**What you should do:**
From the passage on Jaron Lanier's argument about data, extract verbatim the portion running from "The power to" to "a concentrated few.".

──────── Document segment

I've not read Who Owns the Future, but I have read Jaron Lanier's New York Times Op-ed, Fixing the Digital Economy and listened to him speak on the subject. His thesis summarized:
- Big data is collected from consumers either in exchange for free services or surreptitiously.
- Using powerful computers and good software, this dataset can be aggregated and analyzed to make unintuitive predictions.
- If the analysis is accurate and/or timely, these predictions can be used to, effectively, tell the future. This could enable the datas' owner to contend with traditional economic and sovereign powers.
Put succinctly: Modern A.I. uses powerful computing to make unintuitive predictions based on aggregation and quality analysis of data.
That's a good observation; Lanier then points out two consequences to this arrangement.
The power to effectively predict the future relies on data, good software, and powerful computers. Prerequisites that put this ability out of the reach of the average individual, and into the hands of a concentrated few.
Second, while algorithms can be created, and computers bought, data must be gathered from many other people. This reliance on other people with little to no compensation to them, strikes Lanier as unfair.

────────────────
──────── Entries provided

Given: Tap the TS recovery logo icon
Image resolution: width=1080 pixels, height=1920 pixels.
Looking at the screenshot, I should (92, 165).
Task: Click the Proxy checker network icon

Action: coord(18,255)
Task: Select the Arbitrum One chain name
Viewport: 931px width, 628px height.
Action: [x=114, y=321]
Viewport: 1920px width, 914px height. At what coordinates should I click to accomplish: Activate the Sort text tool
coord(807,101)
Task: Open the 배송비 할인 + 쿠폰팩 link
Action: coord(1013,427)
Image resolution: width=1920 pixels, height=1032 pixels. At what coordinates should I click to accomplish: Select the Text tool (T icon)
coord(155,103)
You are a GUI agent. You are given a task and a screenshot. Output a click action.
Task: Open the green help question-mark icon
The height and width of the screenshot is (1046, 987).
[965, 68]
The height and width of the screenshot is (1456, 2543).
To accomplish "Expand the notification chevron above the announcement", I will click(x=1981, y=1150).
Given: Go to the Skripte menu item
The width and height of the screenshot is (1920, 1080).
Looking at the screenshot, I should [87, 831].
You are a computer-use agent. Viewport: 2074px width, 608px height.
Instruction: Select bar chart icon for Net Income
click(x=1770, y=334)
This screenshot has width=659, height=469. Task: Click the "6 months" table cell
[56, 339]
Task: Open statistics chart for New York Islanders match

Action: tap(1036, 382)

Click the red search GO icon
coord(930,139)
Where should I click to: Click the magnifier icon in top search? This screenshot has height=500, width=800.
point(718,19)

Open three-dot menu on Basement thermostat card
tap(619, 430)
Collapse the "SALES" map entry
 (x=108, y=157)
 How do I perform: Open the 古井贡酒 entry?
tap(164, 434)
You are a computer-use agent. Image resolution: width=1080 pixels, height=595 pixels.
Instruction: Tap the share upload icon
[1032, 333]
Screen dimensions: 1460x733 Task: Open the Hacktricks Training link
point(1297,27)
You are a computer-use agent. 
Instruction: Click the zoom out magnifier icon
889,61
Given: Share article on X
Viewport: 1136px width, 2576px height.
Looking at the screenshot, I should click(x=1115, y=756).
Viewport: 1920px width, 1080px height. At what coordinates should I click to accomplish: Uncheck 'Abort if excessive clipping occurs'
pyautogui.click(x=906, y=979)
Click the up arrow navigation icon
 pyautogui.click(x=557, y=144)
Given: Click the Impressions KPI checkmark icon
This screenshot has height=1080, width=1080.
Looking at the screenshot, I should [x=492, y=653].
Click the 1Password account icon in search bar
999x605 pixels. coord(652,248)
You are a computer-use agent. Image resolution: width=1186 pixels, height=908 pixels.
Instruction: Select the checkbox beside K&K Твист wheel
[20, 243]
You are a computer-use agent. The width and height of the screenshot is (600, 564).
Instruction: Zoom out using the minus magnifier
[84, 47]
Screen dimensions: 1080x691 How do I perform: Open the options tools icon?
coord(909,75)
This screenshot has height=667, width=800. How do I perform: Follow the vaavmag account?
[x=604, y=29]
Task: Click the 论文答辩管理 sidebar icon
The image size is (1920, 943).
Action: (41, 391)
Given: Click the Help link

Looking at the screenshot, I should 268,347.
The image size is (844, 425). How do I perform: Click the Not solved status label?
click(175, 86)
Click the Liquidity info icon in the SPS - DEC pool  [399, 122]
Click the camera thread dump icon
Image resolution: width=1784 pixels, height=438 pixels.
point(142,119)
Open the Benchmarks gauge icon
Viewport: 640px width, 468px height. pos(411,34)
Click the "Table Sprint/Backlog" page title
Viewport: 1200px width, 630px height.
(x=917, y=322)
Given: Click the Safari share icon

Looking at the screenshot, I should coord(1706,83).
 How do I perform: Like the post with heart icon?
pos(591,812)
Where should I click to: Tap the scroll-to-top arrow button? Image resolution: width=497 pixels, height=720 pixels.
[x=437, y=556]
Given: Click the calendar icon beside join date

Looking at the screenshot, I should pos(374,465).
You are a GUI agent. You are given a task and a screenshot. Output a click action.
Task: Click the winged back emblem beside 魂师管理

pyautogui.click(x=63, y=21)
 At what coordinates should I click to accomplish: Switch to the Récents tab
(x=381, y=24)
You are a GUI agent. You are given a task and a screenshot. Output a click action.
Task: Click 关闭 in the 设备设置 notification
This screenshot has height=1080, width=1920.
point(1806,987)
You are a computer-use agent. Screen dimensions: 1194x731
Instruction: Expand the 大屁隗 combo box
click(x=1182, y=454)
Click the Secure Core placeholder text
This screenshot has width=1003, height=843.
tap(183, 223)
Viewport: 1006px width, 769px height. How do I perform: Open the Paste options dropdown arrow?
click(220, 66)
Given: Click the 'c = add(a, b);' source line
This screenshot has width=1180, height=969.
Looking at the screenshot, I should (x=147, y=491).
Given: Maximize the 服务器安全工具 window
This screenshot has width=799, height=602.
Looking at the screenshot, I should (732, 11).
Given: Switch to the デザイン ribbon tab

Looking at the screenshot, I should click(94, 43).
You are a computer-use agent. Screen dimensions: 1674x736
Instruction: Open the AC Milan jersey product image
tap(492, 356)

────────────────

**Solution to this problem:**
The power to effectively predict the future relies on data, good software, and powerful computers. Prerequisites that put this ability out of the reach of the average individual, and into the hands of a concentrated few.